Hale ‘Opio Kaua‘i and The Garden Island are pleased to announce the return of a weekly column dedicated to answering questions and helping the youth of Kaua‘i make good choices so that their needs are met in the most meaningful ways possible.
The column is dedicated to their positive growth and well being and written for the benefit of their parents, friends, caregivers, teachers — anyone who has a question to be answered or an important fact to be shared with Kaua‘i youth or their caregivers. It’s not necessary to give your name to get a question answered.

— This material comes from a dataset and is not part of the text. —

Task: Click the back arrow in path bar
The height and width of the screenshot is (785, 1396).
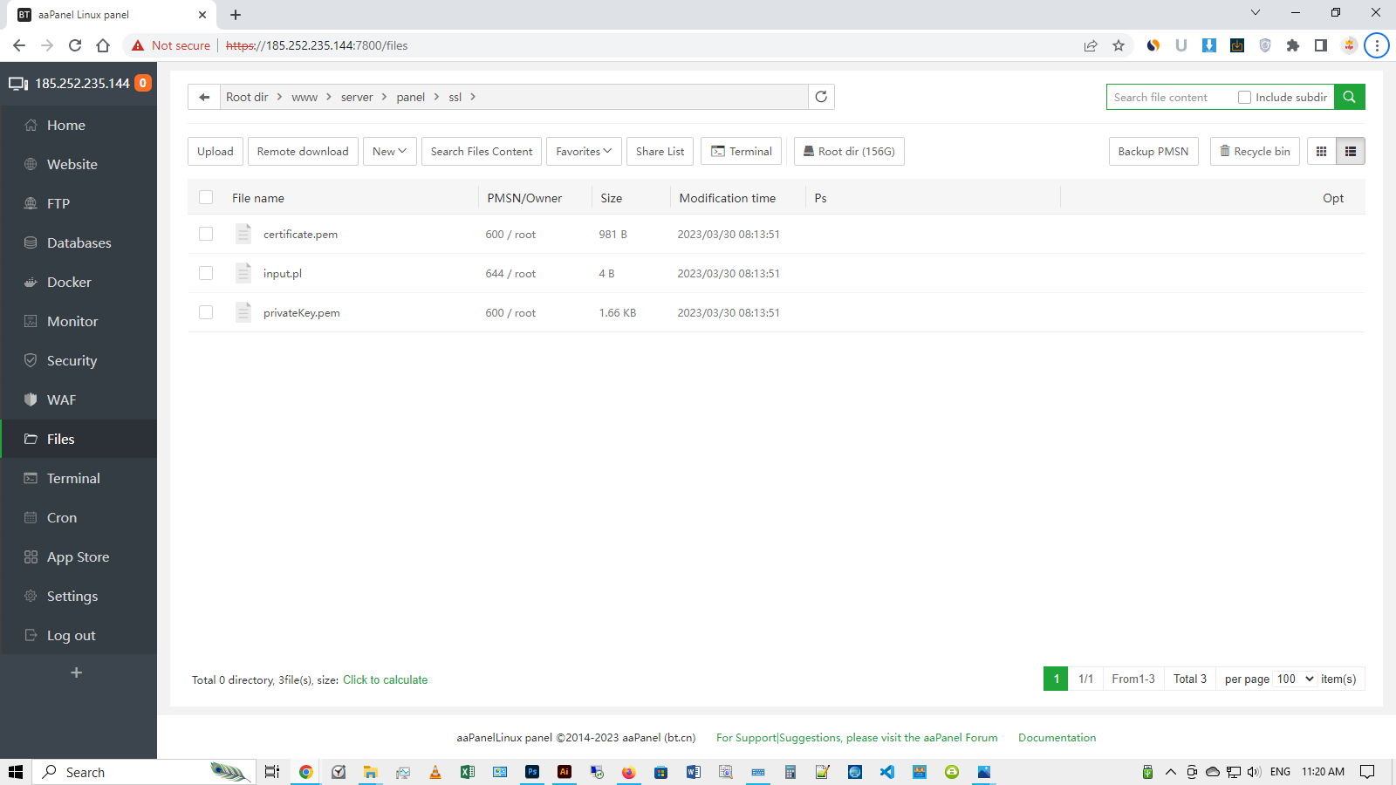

The column name “In Your Corner” is a boxing term that some may have heard in the recent movie “Real Steel.” During a match, a boxer is assigned a corner. His trainer, doctor, coach, family and backers are by his corner to support him in the fight. They’re “in his corner.”
It is important that the youth on Kaua‘i know that they have a vast support group that wants them to succeed, and be healthy and happy. It is well documented that when kids have a problem, they often think that they are the only ones with that problem and feel awkward talking about it. It is also well documented that when kids get the help they need, they wish they’d gotten it sooner.
Are you hearing that from friends? If you have a friend who seems troubled and worried, it will help a lot if you can get him or her to talk to someone who knows about the problems kids have. A school counselor might be a good start. Or you can write to me and I’ll find an answer for you or a starting place for you to get some help.
The previous focus of IYC was developed when I was the Teen Court manager and discovered that there was a need for youth to learn about our laws. They’d be detained for a curfew violation and never knew Kaua‘i had one!
Just in case you don’t know, if you are under 17, the curfew for Kaua‘i County is 10 p.m. from Sunday through Thursday and midnight Friday and Saturday — unless you are with a responsible adult as determined by the Kaua‘i Police Department. So if Auntie has you out for a movie, it’s fine. If your boyfriend has you on the beach all alone under the moon, so sorry. Tell your friends. You can see that it is earlier on “school nights,” but it’s not related to that. Even during school vacations and holidays, the curfew stays the same.
IYC is expanding to offer information to youth and caregivers about services offered on Kaua‘i that can help them get their needs met, whether it’s dealing with alcoholics, death, bullying, harassment, various support groups or solving arguments peacefully. When I asked youth service leaders if they would join the IYC effort and be resources for kids’ questions when they came up, everyone who was asked enthusiastically agreed.
When LaVerne Bishop, CEO of Hale ‘Opio, asked the current youth service leaders if they would join IYC, the response was again a resounding yes. So we’re back!
We care about all the people on this island. The stronger and happier each person of any age is on this island, the stronger and happier we all are. Conversely, if someone is having difficulty, we all experience a little of that difficulty. So here is the “Corner” support team in alphabetical order:
Bill Arakaki: Kaua‘i Complex Area Superintendent of Schools
Annaleah Atkinson: “In Your Corner” columnist
LaVerne Bishop: CEO, Hale ‘Opio Kaua‘i
John Calma: Juvenile Public Defender
Shaylene Carvalho: County Prosecutor
Lucy Douthitt: DOH Child Welfare Services Section administrator
Russell Goo: Deputy Attorney General
Chia Granda: Clinical director, Kaua‘i Family Guidance Center
Renee Haines: Managing editor, The Garden Island
Madeleine Hiraga-Nuccio: Chief, Kaua‘i Family Guidance Center
Arlene Kuwamura: Manager of Teen Court
Darryl Perry: Chief of Police
Joseph A. Savino: Fifth Circuit Drug Court
Deborah Ullman: Educational specialist, Department of Education
Kari Yamashiro: Administrator, Fifth Circuit Court Juvenile Client and Family Services
Thanks to Claire Ueno, KPD child services, for the information on curfew.
This is a shout out to Kaua‘i youth and caregivers: Care enough about yourself to ask for help if you are stressed about anything, whether it relates to the body, mind, emotions or spirit.
We are lucky that in Kaua‘i children are a priority. There are many services to help us, but no one can be helped if no one knows there’s a problem. You can be anonymous.